• Given passage:
** BEGIN **

I have beening thinking of building such a framework for a while, I started a little project called pypeline. The code on github is not up-to-date. And I have some new thoughts on the framework design. So this article serves as a design documents and welcomes any comments or suggestions.

Based on my own experience, I often want to process some data or image at multiple stage. Often, I want to change some parameters of certian algorithm to see how the outcomes are changed. It becomes cumbersome and difficult to check after saving a lot of intermedia data, with file names like para1_value1_para1_value2....

I then thought about it, and decide to write a framework like a pipeline. for a multi-step process, I can connect the processing function of each step and form a pipeline. I decided to use async module in python and if needed, use a generate as the input, so if I want to check the outcome of a multi-step process, I can simply write a generate to feed in the input repeatedly, and with the async feature, I can change the parameters in realtime, and the outcome will change instantaneously or even real time as well.

then the next thing is to make this pipeline easier to use, e.g., I used decorator to claim funtions that can be inserted into the pipeline by a single line of code. I made a pipeline class with implementations of pop() and insert() for adding and removing functions in the pipeline I also plan to add input and output check for each functions, so that when I connect two functions, the framework will check if the output of the first matches the input of the second. I am thinking of using a separate file like the header file in c/c++ to describe the input and output of each function.

for instance, I have two functions to connect:

# functions.py
def f1(x, y):
    return x + y, x - y

def f2(a, b):
    return a + b

and x, y, a, b are all integers,

so I can have a separate file with same name but different extension:

# functions.dsc
f1 = {'input': [int, int], 'output': [int, int]}
f2 = {'input': [int, int], 'output': [int]}

then when connect these two functions I can do:

# pseudo code:
if f1['output'] == f2['input']:
    connect f1 and f2
else:
    raise FuncInputOutputMismatch()

for more complicated cases, the pipeline might have branches and inter-connections within branches. it of course should be one way data flow. it further reminds me the frontend library from facebook that uses one way data flow: the React. There is also a video on this.

then I did some research and found something called hot loading it also reminds me the talk given by Bret Victor. it would be such a fantastic tool if some tool like this can be used for scientific data processing…

So I just wonder if there is already something similar or at least some that i can borrow code/ideas from? or is this kind of design idea new? i tend to think it is not, I would like to read more to get a better understanding of such design before i go ahead coding the framework.

** END **

• Given information:
** BEGIN **

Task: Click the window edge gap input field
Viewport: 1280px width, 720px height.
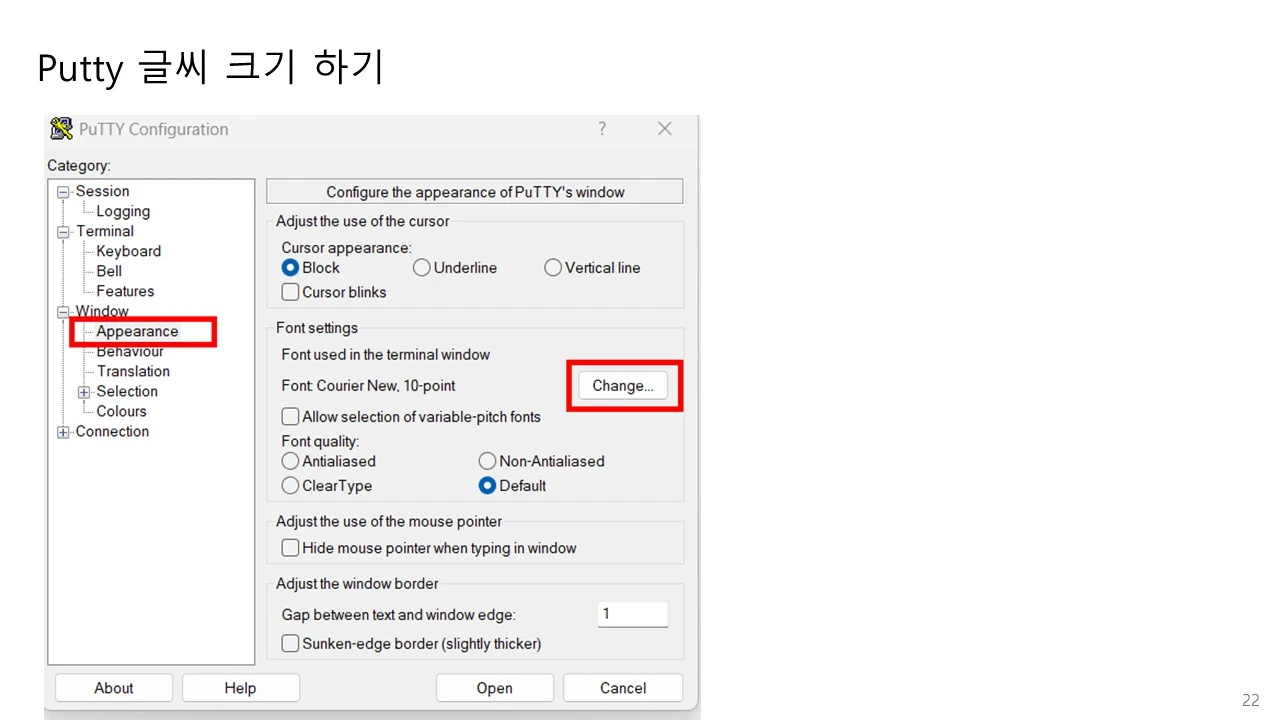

** END **

• Required tasks:
1. According to the pipeline framework post, what did the author use to declare functions that can be added to the pipeline with a single line of code?
2. Repeat the pipeline framework post word for word from "Based on my" to "names like para1_value1_para1_value2....".

• Answers below:
1. A decorator.

2.
Based on my own experience, I often want to process some data or image at multiple stage. Often, I want to change some parameters of certian algorithm to see how the outcomes are changed. It becomes cumbersome and difficult to check after saving a lot of intermedia data, with file names like para1_value1_para1_value2....